Mark Twain might have put it this way: Obama was either born in Hawaii or in a state named Hawaii.
I’m old enough to recall watching Walter Cronkite’s CBS Evening News broadcasts showing Bull Conner’s boys – with dogs, Billy sticks and water hoses – clearing Birmingham streets of African-American civil rights protesters. I remember asking my Dad about the sign in the Glasgow restaurant which read: “We reserve the right to refuse service to anyone.”
By then, I’d traded my Weekly Reader for The Courier-Journal where I read about Kentucky Sen. John Sherman Cooper voting for the 1964 Civil Rights Act. I found black kids suddenly in my previously all white classes. The grown-ups were a little tense, and there were some problems, but nothing like the ones I’d seen on CBS News in Arkansas or Mississippi. I only realized later just how uncomfortable many of the black kids were, but after a few days back then, it didn’t seem like such a big deal to me. Bob Gibson, Curt Flood, Lou Brock and the St. Louis Cardinals beat Mantle, (ahem) Whitey Ford and the Yankees in the World Series. The next year Texas Western beat Rupp’s Runts. Before long, Glasgow even had an African-American mayor, Luska Twyman.
Last week I watched an African-American president at a press conference. It seems common enough by now – though not to everyone. He was asked about the arrest by Cambridge, Mass., police of his friend, an African-American Harvard scholar, in his own home. As Obama answered, there was a moment, a second, when his eyes widened, just before he said Cambridge police acted “stupidly.”
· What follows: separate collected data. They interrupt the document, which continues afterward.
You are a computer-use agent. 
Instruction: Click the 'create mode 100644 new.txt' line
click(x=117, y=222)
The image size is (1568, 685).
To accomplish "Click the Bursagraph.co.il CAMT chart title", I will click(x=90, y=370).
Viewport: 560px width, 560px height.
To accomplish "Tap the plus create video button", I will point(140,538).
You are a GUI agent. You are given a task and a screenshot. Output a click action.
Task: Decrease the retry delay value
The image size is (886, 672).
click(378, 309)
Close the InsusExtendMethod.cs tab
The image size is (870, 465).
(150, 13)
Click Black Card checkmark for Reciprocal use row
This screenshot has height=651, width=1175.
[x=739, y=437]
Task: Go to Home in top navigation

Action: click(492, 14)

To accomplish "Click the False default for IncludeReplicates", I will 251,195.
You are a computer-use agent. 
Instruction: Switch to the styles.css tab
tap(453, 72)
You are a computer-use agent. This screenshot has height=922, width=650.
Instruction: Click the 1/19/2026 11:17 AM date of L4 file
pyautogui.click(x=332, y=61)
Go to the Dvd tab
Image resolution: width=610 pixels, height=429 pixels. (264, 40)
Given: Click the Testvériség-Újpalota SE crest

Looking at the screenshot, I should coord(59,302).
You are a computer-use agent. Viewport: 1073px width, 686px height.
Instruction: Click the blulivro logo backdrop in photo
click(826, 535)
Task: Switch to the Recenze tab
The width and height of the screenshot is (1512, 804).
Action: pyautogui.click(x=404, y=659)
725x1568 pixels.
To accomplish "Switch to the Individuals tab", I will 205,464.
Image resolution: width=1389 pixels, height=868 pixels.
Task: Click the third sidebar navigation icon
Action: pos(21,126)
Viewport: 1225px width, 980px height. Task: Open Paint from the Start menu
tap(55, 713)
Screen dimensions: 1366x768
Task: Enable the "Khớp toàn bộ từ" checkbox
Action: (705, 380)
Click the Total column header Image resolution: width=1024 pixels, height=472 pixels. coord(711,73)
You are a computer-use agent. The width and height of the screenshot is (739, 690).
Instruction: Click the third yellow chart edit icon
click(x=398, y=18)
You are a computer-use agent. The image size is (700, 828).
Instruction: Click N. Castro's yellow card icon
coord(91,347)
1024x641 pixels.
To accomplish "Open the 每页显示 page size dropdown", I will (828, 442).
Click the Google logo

That caused a stir. But have you never been talking calmly when a painful memory of a perceived injustice suddenly flooded your consciousness? White America has little understanding of black America’s suspicions that police pull over or question blacks for behavior considered unthreatening by whites. It must be a feeling of vulnerability not unlike that felt by whites driving through an African-American neighborhood late at night in a big city.
I’ve had a lot of birthdays since reading that 1959 Weekly Reader. A lot has changed. But not everything, not everybody.
Ronnie Ellis writes for CNHI News Service and is based in Frankfort. He may be contacted by email at rellis@cnhi.com.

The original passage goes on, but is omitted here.